→ **Aim**
Render every text line in the records below as a JSON array of strings, one string per line, skipping blank lines and omitting the pictures.

— Start of Exercise inputs —

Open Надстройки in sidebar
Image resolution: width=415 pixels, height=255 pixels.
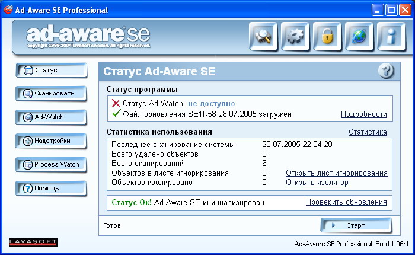point(50,141)
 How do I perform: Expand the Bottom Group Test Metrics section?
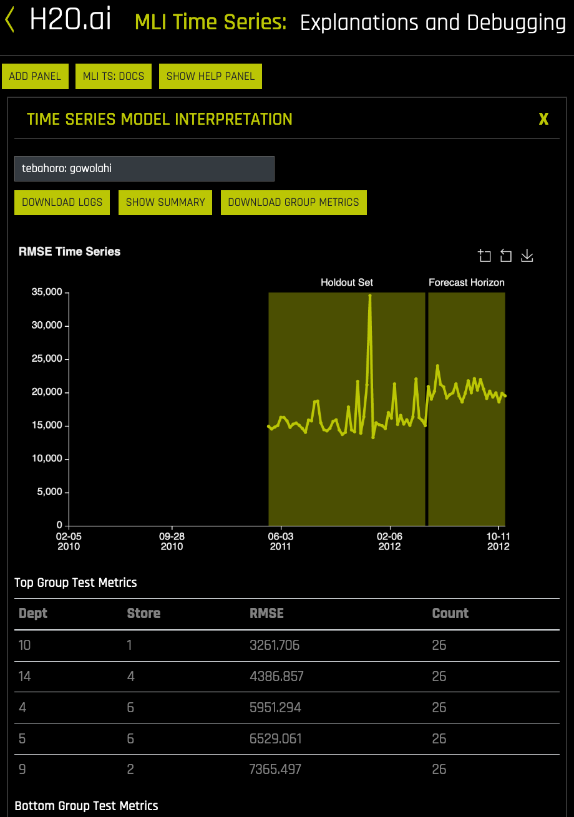pyautogui.click(x=86, y=806)
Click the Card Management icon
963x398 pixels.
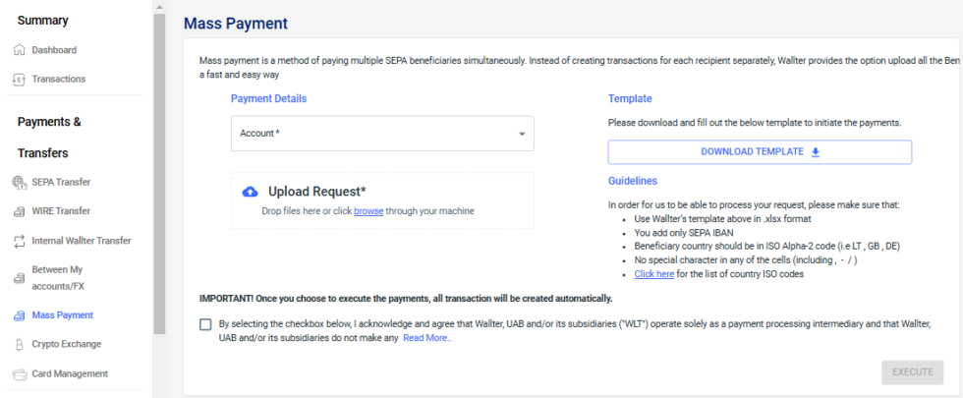point(18,374)
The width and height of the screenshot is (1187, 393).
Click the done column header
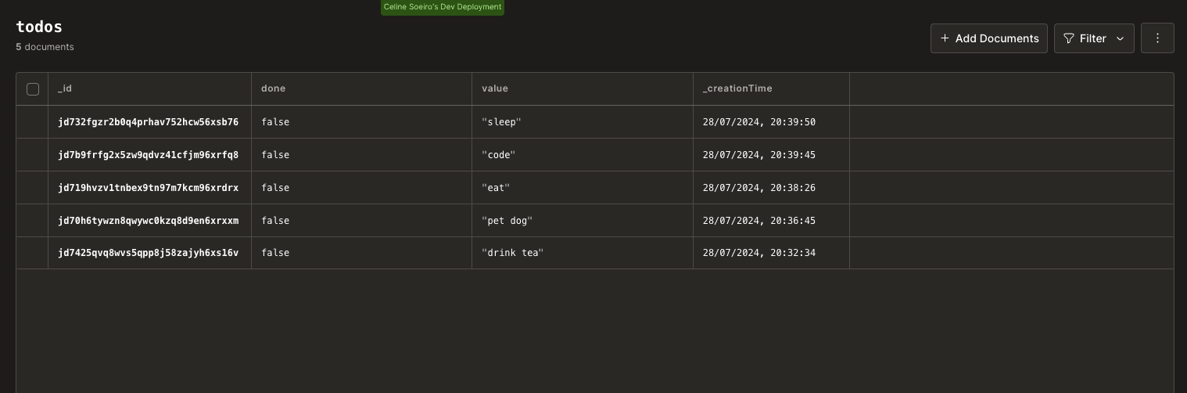[x=273, y=88]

— End of Exercise inputs —

→ **Exercise output**
[
  "Open Надстройки in sidebar",
  "Image resolution: width=415 pixels, height=255 pixels.",
  "point(50,141)",
  " How do I perform: Expand the Bottom Group Test Metrics section?",
  "pyautogui.click(x=86, y=806)",
  "Click the Card Management icon",
  "963x398 pixels.",
  "point(18,374)",
  "The width and height of the screenshot is (1187, 393).",
  "Click the done column header",
  "[x=273, y=88]"
]